6 Experimental Results

6.1 Image Retrieval Databases

In the following we apply the methodology described in the previous sections, to three different databases: COREL 1000, SIVAL and Flickr. COREL 1000 is well known for its medium-to-high image complexity and its size makes it a good choice for the development of retrieval algorithms. The database consists of ten semantic categories of natural scenes, each containing 100 images. The categories from COREL 1000 are: Africa and its people (AFR), tropical seaside and beaches (BEA), Greek and Roman architecture (ARC), buses and coaches (BUS), dinosaur illustrations (DIN), elephants in an African environment (ELE), close-ups of flowers and bouquets (FLO), brown and white horses in a natural setting (HOR), mountain landscapes and glaciers (LAN) and food and cuisine (FOO). The SIVAL (Spatially Independent, Variable Area, and Lighting) database was designed for localized image retrieval [33], by containing a large number of similar images that only differ in the salient object. It consists of 1500 images in 25 categories with 60 images per category (10 scenes, 6 photos per scene). The SIVAL categories are: chequered scarf (CS), gold medal (GM), fabric softener box (FS), coke can (CC), Julie’s pot (JP), green tea box (GT), translucent bowl (TB), blue scrunge (BS), glazed wood pot (GW), felt flower rug (FF), WD40 can (WD), smiley face doll (SF), data mining book (DM), Ajax orange (AO), Sprite can (SC), apple (AP), dirty running shoe (DS), banana (BA), striped notebook (SN), candle with holder (CH), cardboard box (CB), wood rolling pin (WP), dirty work gloves (DG), rap book (RB) and large spoon (LS). The Flickr database consists of 20 categories with 100 highly diverse images in each, and 2000 images with no specific concept. The following categories are part of this database: Mexico city taxi (MC), American flag (US), New York taxi (NY), snow boarding (SB), Pepsi can (PC), fire and flames (FF), sushi (SU), orchard (OR), fireworks (FI), Persian rug (PR), waterfall (WA), Coca Cola can (CC), Canadian mounted police (MO), ostrich (OS), boat (BO), keyboard (KE), honey bee (HB), cat (CA), samurai helmet (SH) and Irish flag (IF).

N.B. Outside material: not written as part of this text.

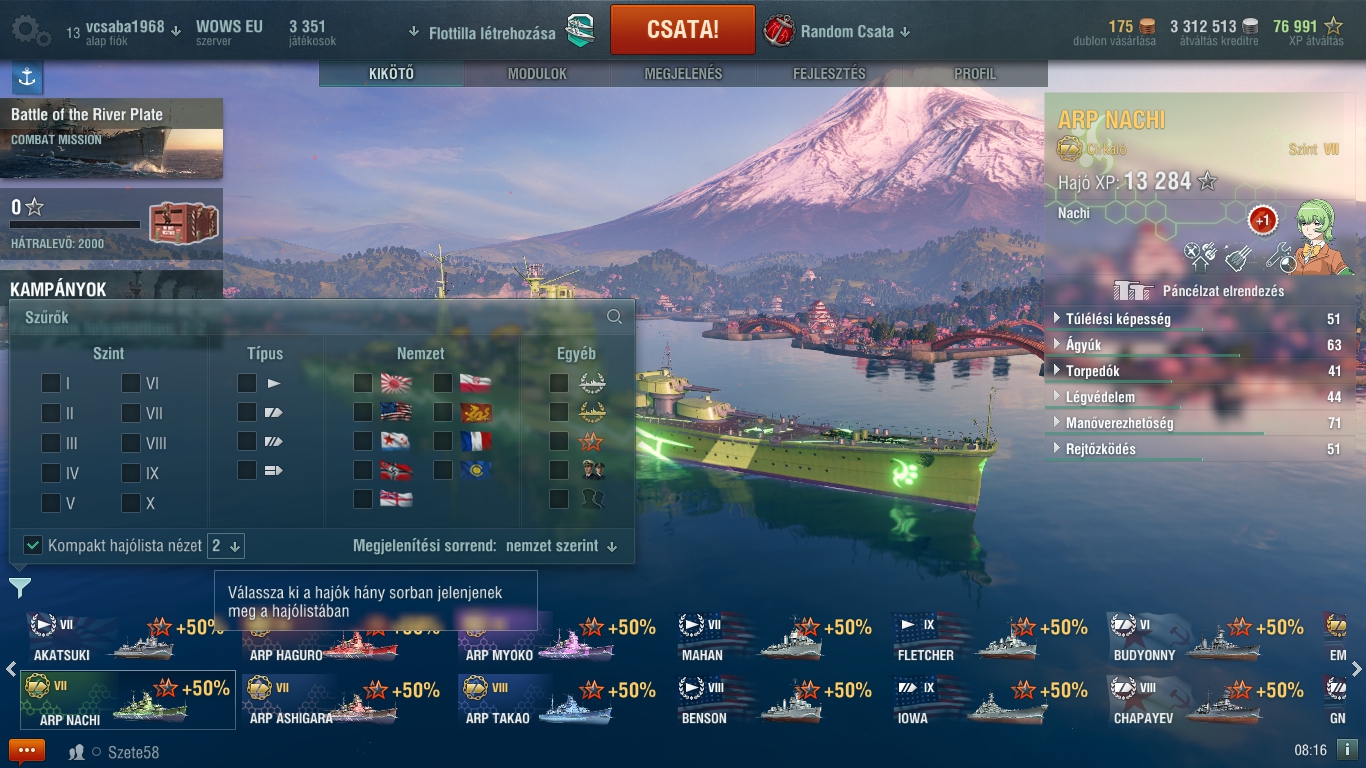This screenshot has width=1366, height=768.
Task: Click the anchor port icon
Action: coord(27,77)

6.2 Image Retrieval Performance Measures

The basic retrieval assessment is provided by precision and recall. Precision represents the number of relevant images retrieved over the total number of retrieved images, while the recall represents the number of relevant images retrieved divided by the number of relevant images in database. A precision-recall (PR) curve can be plotted by classifying all candidate images as relevant/irrelevant according to their ground truth category and then by assigning a confidence value for the decision of that classification. In this study, the confidence value is the reciprocal of the dissimilarity measure, i.e. lower dissimilarity implies more confidence. Another statistical assessment measure is the Receiver Operating Characteristic (ROC) which plots the true positive rate versus the false positive rate (false alarm) by changing a decision threshold, and can be used to select the optimal number of images to be retrieved such that both measures are maximized. The area under the ROC curve (AUC), which corresponds to the Wilcoxon-Mann-Whitney statistic [33], is a reliable image retrieval assessment measure. This can be interpreted as the probability that a randomly chosen positive image will be ranked higher than a randomly chosen negative image. A value above 0.5 means that the image retrieval method is more likely to choose a positive image, while a value below 0.5 means that the system is more likely to choose negative images which is worse than guessing.

In this study, images are ranked based on their similarity to the query, thus producing an ordered set of results. The rank-weighted average precision (WPR) is given by, Wang et al. [44]:

$$\displaystyle{ \text{WPR} = \frac{1} {N}\sum _{k=1}^{N}\frac{n_{k}} {k} }$$
(18)

where N is the number of all retrieved images and n k is the number of matches in the first k retrieved images. This measure gives more weight to matched items occurring closer to the top of the list and takes into account both precision and ranks. Ranks can be equated to recall because a higher WPR value means that relevant images are closer to the top of the list, therefore the precision would be high at lower recall values because more relevant images are retrieved. However the WPR measure is sensitive to the ratio of positive and negative examples in the database, i.e. the total number of relevant images out of the total number of candidate images.

Quantitative tests are performed by evaluating the average performance of the proposed methodology across the whole databases considering 300 queries for COREL 1000, 600 queries for Flickr, and 750 for SIVAL. Across the graph legends in this study, μ indicates the mean value for the measure represented, calculated across all categories and followed by a ±σ which denotes the average of the spreads.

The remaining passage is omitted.